Pemulihan akses jalan ini menjadi langkah penting dalam mengembalikan mobilitas dan aktivitas warga yang sempat terganggu akibat dampak bencana beberapa waktu lalu.
Pembersihan difokuskan pada ruas jalan desa sepanjang kurang lebih 1,7 kilometer yang sebelumnya tertutup lumpur, puing, dan material bawaan arus. Selama dua hari hingga Senin (3/2/2026), tim relawan mengerahkan alat berat milik Jhonlin Group untuk membuka kembali jalur utama agar bisa segera dimanfaatkan masyarakat.
Pengawas Alat Tim Relawan Solidarity for Humanity Jhonlin Group, Purnomo Aji, menjelaskan bahwa kondisi jalan pascabencana mengalami penyempitan cukup parah akibat tertutup material di sisi kanan dan kiri badan jalan.
“Fokus utama kami adalah membersihkan material sisa bencana agar lebar jalan kembali normal. Sebelumnya warga kesulitan melintas karena akses jalan menjadi sangat sempit dan tidak aman,” ujar Purnomo.
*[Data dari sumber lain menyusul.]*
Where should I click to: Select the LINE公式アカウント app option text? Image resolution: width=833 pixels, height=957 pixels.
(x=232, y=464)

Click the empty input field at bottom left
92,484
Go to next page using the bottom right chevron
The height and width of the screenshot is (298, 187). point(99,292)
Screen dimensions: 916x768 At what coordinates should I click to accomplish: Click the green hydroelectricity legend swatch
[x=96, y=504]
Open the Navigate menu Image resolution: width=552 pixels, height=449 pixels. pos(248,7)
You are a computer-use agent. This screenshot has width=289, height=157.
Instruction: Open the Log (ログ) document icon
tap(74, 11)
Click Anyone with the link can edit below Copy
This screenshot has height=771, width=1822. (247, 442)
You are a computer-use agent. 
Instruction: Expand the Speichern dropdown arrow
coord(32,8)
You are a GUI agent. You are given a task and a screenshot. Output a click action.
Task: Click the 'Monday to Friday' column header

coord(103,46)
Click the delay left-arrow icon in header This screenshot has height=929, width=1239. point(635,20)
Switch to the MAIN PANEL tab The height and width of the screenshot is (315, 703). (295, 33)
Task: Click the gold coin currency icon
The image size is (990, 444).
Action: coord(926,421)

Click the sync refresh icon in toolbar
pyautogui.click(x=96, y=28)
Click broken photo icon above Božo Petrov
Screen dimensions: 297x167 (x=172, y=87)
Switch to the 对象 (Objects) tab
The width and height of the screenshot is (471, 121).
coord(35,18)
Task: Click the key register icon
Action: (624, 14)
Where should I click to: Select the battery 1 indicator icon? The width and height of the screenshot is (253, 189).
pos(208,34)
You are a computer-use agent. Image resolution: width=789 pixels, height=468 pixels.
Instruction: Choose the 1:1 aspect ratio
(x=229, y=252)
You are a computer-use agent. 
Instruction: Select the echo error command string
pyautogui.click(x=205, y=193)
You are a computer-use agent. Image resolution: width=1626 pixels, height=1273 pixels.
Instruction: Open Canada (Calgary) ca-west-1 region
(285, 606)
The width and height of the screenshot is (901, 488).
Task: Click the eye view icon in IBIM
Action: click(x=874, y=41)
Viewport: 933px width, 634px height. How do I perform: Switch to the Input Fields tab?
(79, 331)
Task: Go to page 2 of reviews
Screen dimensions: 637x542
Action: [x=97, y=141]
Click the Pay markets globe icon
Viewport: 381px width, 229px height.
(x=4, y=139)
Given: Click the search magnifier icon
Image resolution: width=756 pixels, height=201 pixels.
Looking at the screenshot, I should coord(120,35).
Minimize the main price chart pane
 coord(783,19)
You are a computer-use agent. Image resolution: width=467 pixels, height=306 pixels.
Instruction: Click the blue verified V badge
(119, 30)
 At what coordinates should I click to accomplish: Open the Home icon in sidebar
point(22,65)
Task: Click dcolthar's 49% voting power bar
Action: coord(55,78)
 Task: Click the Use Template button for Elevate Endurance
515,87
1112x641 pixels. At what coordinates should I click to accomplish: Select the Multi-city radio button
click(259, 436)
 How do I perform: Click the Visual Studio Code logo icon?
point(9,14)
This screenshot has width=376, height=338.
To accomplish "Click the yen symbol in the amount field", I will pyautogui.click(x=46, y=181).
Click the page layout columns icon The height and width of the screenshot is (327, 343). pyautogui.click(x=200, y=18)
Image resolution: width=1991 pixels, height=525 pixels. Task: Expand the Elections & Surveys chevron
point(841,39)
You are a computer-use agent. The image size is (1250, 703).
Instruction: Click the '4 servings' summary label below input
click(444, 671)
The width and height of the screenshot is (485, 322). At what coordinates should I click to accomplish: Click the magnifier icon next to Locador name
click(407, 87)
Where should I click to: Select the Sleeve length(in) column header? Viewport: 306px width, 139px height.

Menurutnya, pemulihan akses jalan ini sangat mendesak karena menjadi jalur vital bagi aktivitas harian masyarakat, baik untuk transportasi, distribusi kebutuhan pokok, maupun akses menuju fasilitas umum.
Ia berharap, dengan selesainya proses pembersihan tersebut, aktivitas sosial dan ekonomi warga dapat kembali berjalan seperti semula.
“Kami berharap setelah jalan kembali terbuka, masyarakat bisa beraktivitas dengan lebih lancar dan kondisi segera pulih seperti sebelum bencana,” tambahnya.
Salah seorang warga setempat, Sarmidi, menceritakan bahwa bencana datang begitu cepat dan sempat membuat masyarakat panik. Dalam waktu singkat, air naik hingga mencapai sekitar satu meter disertai arus deras yang membawa material ke jalan desa.
“Saat itu yang terpikir hanya menyelamatkan anak dan cucu. Semua terjadi sangat cepat,” tuturnya.
Ia mengaku sangat terbantu dengan kehadiran relawan Jhonlin Group yang bergerak cepat membantu warga, khususnya dalam membuka kembali akses jalan yang sempat lumpuh.
“Kami berterima kasih sekali kepada relawan Jhonlin Group. Dengan adanya alat berat dan bantuan mereka, jalan desa bisa kembali dilalui dan aktivitas warga perlahan mulai normal,” ungkapnya.
Aksi kemanusiaan yang dilakukan Tim Relawan Solidarity for Humanity Jhonlin Group ini menjadi wujud kepedulian nyata dalam membantu masyarakat terdampak bencana, sekaligus mempercepat pemulihan kondisi wilayah yang sempat terisolasi.